▶ [Written problem] Repeat the lines below word for word, starting with the first line and ending with the one that contains "tap(143, 37)", including that line.

▶ [Material]
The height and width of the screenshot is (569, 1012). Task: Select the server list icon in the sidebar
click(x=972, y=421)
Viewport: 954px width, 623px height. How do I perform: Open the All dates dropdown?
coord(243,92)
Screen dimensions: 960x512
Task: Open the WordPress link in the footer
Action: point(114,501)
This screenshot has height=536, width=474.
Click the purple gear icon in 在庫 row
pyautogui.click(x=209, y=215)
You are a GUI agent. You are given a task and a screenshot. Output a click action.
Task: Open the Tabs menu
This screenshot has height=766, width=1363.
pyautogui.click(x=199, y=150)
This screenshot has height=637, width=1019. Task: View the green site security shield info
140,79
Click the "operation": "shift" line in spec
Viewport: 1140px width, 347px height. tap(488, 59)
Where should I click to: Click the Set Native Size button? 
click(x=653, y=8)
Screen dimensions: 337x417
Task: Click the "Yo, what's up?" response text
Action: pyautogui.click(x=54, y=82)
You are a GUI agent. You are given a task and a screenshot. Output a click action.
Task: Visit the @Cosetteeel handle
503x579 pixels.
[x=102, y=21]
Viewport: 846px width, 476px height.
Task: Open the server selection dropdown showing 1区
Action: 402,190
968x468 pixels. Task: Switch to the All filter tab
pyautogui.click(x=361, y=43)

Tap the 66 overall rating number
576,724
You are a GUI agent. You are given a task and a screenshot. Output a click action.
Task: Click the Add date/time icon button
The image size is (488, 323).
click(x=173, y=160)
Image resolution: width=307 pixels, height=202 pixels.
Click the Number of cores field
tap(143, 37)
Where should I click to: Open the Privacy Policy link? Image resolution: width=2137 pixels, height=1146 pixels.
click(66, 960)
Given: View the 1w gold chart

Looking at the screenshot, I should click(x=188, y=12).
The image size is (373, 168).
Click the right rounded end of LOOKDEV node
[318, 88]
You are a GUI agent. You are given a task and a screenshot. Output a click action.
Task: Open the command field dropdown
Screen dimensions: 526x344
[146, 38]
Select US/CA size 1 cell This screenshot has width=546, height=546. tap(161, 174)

▶ [Output for this exercise]
The height and width of the screenshot is (569, 1012). Task: Select the server list icon in the sidebar
click(x=972, y=421)
Viewport: 954px width, 623px height. How do I perform: Open the All dates dropdown?
coord(243,92)
Screen dimensions: 960x512
Task: Open the WordPress link in the footer
Action: point(114,501)
This screenshot has height=536, width=474.
Click the purple gear icon in 在庫 row
pyautogui.click(x=209, y=215)
You are a GUI agent. You are given a task and a screenshot. Output a click action.
Task: Open the Tabs menu
This screenshot has height=766, width=1363.
pyautogui.click(x=199, y=150)
This screenshot has height=637, width=1019. Task: View the green site security shield info
140,79
Click the "operation": "shift" line in spec
Viewport: 1140px width, 347px height. tap(488, 59)
Where should I click to: Click the Set Native Size button? 
click(x=653, y=8)
Screen dimensions: 337x417
Task: Click the "Yo, what's up?" response text
Action: pyautogui.click(x=54, y=82)
You are a GUI agent. You are given a task and a screenshot. Output a click action.
Task: Visit the @Cosetteeel handle
503x579 pixels.
[x=102, y=21]
Viewport: 846px width, 476px height.
Task: Open the server selection dropdown showing 1区
Action: 402,190
968x468 pixels. Task: Switch to the All filter tab
pyautogui.click(x=361, y=43)

Tap the 66 overall rating number
576,724
You are a GUI agent. You are given a task and a screenshot. Output a click action.
Task: Click the Add date/time icon button
The image size is (488, 323).
click(x=173, y=160)
Image resolution: width=307 pixels, height=202 pixels.
Click the Number of cores field
tap(143, 37)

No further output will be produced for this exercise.